Thursday, August 02, 2012

Thursday Morning Links

This and that for your Thursday reading.

- Mitchell Anderson reports on how Norway has assured itself of long-term fiscal security by saving a fair share of its oil resources:
Norway produces 40 per cent less petroleum than Canada and has one-seventh our population, but has saved more than $600 billion in oil revenue and counting. This is equivalent to about 140 per cent of Norwegian GDP, or about $120,000 for every man, woman and child in the country. In contrast, every Canadian is in the red about $16,000 due to our $566-billion national debt.
 
While Canada is eliminating 19,000 public sector jobs in an effort to balance the budget, Norway is debt-free, enjoys full employment and has fourth highest per capita GDP in the world. Canada is twelfth.

Beyond economics, Norway is an obviously fortunate place to live. It is routinely ranked number one in the world on the Human Development Index, is the world's best-governed nation according to the Democracy Index, and is the best country in the world to be a mother.

And in spite of being the world's third largest exporter of crude oil, Norway is ranked number three in the world on the Environmental Performance Index. Canada is thirty-seventh (behind Nicaragua, Albania and Columbia).
...
How is all this paid for? Since the 1970s, Norway as a matter of policy has collected between 70 per cent and 80 per cent of the resource wealth generated from their oil industry through corporate taxes twice as high as Canada, and a special tax on oil profits. In Alberta, royalties collected on all oil sands production in 2010 were 10 per cent of industry revenues.

Norway also required that foreign companies train Norwegian workers, transfer proprietary technologies to their state-owned oil company Statoil, and in some cases even hand over producing oil platforms free of charge after a predetermined period.

This insistence on national participation has paid off. Companies controlled by the Norwegian taxpayer now directly own about 30 per cent of the nation's oil production, providing another significant source of income as well as technical input on how their resource is developed.
 - Michael Harris questions the RCMP's move into environmental politics:
What a remarkable coincidence. The Mounties are worried about those very same radical environmentalists that Natural Resources minister Joe Oliver says want to use foreign money to hijack hearings on the Northern Gateway Pipeline.
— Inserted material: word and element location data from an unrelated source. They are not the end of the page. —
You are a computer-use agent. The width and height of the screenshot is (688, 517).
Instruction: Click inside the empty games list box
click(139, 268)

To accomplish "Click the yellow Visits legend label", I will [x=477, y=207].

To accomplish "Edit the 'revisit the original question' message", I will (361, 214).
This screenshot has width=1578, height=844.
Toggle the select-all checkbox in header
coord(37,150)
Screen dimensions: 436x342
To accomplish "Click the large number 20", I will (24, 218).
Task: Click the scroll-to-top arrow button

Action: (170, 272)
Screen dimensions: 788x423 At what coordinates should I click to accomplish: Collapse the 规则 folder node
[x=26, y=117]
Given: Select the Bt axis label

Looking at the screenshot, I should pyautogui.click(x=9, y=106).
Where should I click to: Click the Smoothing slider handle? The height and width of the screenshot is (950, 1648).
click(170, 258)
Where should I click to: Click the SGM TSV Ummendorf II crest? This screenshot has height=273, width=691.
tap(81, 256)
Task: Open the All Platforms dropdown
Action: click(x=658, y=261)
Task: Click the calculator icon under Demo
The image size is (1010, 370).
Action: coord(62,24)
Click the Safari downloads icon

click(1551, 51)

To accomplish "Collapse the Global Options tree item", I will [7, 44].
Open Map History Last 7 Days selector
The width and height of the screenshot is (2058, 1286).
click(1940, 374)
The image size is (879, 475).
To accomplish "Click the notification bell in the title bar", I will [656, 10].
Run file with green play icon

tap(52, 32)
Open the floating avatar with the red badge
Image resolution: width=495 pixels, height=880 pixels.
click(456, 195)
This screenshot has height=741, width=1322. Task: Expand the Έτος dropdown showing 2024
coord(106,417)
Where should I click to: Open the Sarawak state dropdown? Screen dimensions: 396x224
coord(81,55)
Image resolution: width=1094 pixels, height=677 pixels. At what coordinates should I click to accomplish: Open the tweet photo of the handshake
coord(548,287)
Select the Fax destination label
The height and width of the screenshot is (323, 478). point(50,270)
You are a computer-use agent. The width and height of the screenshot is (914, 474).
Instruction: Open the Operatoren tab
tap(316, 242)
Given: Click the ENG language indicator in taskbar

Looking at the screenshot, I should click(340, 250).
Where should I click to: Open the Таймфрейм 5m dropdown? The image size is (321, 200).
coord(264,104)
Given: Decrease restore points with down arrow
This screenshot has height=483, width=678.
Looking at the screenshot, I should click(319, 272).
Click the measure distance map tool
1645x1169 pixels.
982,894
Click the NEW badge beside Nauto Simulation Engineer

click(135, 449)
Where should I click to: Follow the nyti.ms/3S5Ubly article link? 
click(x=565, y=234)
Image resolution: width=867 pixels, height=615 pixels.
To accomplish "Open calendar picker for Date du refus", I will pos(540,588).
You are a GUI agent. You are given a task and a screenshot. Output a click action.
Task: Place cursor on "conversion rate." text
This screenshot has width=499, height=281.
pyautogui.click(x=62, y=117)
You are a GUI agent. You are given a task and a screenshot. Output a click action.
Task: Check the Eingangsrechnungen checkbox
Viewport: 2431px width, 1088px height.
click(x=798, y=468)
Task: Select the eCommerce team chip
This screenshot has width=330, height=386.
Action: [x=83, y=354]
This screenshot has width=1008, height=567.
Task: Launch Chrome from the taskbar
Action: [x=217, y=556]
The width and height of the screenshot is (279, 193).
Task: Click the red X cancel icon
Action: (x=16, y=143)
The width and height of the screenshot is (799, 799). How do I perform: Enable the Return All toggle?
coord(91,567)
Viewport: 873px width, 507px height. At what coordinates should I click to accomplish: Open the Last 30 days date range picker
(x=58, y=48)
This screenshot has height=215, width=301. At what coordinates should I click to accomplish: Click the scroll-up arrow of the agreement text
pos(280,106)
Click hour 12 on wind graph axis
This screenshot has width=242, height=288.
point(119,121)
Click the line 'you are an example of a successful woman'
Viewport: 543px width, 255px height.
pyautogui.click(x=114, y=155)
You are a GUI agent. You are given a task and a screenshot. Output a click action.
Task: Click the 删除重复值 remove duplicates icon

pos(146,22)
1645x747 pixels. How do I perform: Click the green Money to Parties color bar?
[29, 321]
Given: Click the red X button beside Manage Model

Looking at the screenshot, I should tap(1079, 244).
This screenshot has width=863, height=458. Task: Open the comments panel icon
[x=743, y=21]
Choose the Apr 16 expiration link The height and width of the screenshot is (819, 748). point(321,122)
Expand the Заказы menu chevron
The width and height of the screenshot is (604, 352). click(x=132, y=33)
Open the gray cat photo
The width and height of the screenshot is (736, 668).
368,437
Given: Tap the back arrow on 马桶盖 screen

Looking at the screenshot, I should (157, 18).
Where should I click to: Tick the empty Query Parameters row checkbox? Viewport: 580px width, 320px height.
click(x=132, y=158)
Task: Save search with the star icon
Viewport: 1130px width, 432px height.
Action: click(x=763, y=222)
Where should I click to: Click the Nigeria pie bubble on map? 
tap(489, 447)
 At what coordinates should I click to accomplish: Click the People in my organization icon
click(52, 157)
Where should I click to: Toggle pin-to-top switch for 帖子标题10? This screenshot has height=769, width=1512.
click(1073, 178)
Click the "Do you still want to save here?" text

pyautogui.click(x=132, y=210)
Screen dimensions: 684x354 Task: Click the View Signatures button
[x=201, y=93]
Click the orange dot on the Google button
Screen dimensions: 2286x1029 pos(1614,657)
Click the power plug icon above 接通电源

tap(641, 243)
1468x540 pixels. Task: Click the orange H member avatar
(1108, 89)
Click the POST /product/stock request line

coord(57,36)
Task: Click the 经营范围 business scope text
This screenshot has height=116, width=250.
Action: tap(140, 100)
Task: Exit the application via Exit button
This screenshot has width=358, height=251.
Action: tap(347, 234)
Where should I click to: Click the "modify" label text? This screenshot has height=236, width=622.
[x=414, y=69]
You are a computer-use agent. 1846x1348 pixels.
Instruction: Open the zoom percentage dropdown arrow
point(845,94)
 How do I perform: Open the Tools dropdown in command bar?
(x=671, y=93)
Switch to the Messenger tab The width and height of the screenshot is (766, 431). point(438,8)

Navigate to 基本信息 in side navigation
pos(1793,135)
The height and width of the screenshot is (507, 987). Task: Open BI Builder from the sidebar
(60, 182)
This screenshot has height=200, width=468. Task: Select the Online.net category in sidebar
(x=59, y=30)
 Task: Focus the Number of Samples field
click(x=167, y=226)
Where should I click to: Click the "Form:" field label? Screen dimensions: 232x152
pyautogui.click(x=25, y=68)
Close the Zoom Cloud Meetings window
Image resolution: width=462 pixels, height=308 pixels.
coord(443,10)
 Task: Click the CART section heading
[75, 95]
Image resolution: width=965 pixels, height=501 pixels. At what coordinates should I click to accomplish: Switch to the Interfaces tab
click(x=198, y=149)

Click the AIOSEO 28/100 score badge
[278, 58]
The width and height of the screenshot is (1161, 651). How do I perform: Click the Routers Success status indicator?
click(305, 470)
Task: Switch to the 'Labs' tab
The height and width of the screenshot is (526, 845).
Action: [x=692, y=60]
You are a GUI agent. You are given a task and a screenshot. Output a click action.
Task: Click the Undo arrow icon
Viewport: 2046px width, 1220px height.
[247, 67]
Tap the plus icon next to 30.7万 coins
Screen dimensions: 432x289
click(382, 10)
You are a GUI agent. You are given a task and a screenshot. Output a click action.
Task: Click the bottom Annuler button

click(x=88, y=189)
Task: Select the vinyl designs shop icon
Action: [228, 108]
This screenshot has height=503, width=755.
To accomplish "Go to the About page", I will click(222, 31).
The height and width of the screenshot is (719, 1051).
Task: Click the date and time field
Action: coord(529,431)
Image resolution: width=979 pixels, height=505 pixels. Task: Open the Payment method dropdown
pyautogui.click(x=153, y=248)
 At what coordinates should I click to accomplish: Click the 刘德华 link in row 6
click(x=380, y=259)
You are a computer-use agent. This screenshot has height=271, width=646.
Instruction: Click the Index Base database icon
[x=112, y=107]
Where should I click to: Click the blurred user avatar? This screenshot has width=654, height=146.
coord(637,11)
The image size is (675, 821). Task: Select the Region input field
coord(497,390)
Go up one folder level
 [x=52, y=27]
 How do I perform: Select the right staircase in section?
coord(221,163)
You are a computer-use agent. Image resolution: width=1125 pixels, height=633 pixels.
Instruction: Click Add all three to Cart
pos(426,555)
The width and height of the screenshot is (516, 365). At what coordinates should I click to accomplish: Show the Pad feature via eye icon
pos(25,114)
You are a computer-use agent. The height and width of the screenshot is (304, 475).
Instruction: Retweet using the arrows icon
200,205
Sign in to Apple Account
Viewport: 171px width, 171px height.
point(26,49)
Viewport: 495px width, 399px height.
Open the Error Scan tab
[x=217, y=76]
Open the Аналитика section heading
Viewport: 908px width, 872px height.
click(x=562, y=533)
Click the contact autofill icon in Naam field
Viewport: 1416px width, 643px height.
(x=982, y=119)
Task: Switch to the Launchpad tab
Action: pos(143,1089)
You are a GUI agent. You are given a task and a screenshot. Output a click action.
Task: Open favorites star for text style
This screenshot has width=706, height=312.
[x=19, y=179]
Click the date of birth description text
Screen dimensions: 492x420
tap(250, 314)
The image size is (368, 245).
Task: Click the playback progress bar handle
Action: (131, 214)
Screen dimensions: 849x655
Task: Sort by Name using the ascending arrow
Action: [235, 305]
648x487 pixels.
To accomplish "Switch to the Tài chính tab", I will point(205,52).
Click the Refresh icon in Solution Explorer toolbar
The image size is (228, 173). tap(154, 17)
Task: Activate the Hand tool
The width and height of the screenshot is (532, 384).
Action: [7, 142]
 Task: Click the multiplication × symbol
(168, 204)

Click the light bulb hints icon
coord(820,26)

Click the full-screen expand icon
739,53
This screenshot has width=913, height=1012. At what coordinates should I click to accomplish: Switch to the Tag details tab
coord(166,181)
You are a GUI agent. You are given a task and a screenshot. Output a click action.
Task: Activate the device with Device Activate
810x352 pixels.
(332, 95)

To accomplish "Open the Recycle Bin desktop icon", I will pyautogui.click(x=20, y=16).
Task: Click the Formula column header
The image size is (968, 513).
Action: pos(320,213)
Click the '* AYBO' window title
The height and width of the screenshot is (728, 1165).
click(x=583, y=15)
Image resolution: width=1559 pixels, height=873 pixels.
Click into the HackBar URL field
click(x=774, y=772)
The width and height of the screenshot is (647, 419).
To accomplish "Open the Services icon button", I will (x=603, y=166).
The same ones that the man who is cornering the market on Fossil Awards, Environment Minister Peter Kent, said might be “laundering offshore foreign funds.” No really, David Suzuki is Meyer Lansky with an electron microscope.

And here I thought the RCMP was about enforcing the criminal code in federal matters, not the government’s energy policies. I wonder if this transforms Christy Clark from a poker-playing politician into a radical environmentalist? I wonder if farmers who opposed ditching the Canadian Wheat Board will show up in some future de-classified RCMP threat assessment for opposing government policy? (Never forget, they have combines.) Or maybe there will even be a thick file on poor scribes critical of corporate wars, sleazy politics, suppressing public information, ministerial mendacity and forbidding Canadian public servants and scientists from speaking?
- Meanwhile, the Cons have made clear that they feel entitled to proclaim their supporters free of any law they don't like. And apparently the rules surrounding honesty and transparency in government advertising are on that list.

- Finally, CTV reports on the latest steps in the New Union Project which could see a merger between the CAW and CEP.